To do: Return each line of the data below that contains the string "width", copying every such line in full. The match is case-sensitive.
[begin Given data]
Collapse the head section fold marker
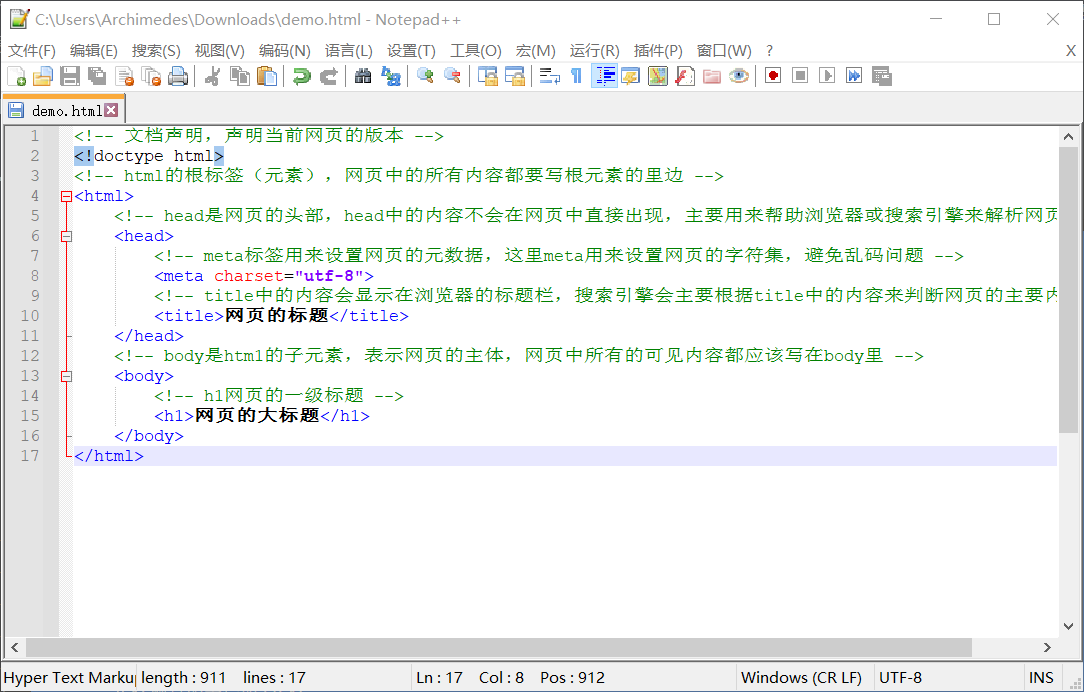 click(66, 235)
[end Given data]
[begin Given data]
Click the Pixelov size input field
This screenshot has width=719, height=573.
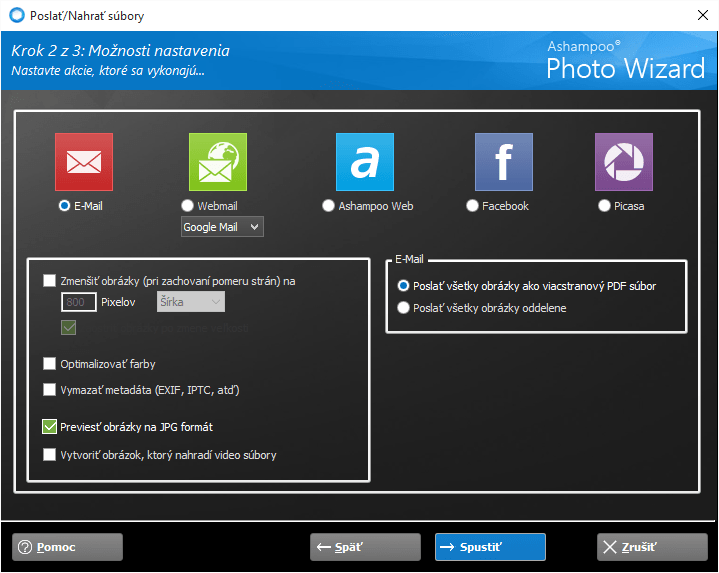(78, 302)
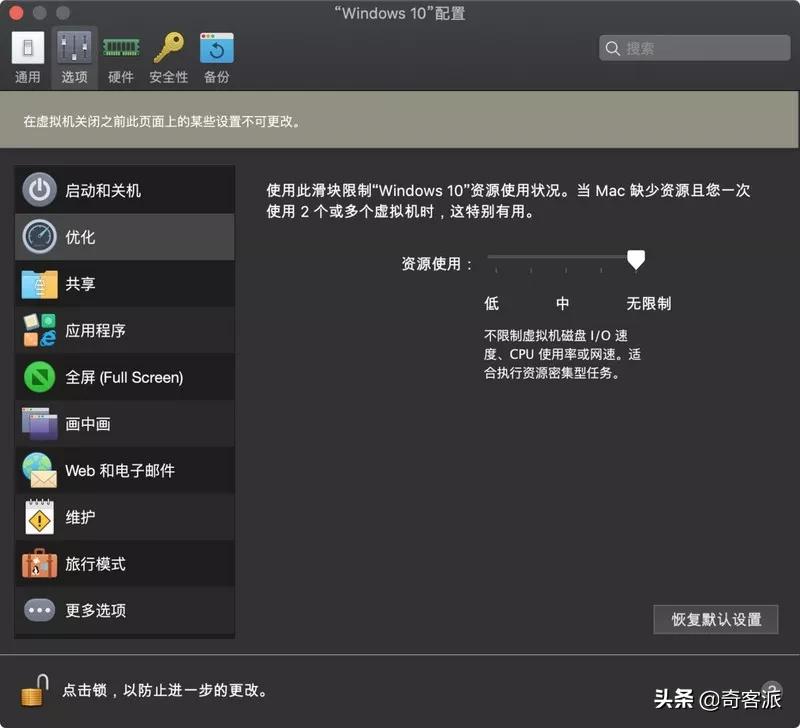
[end Given data]
In response:
This screenshot has width=719, height=573.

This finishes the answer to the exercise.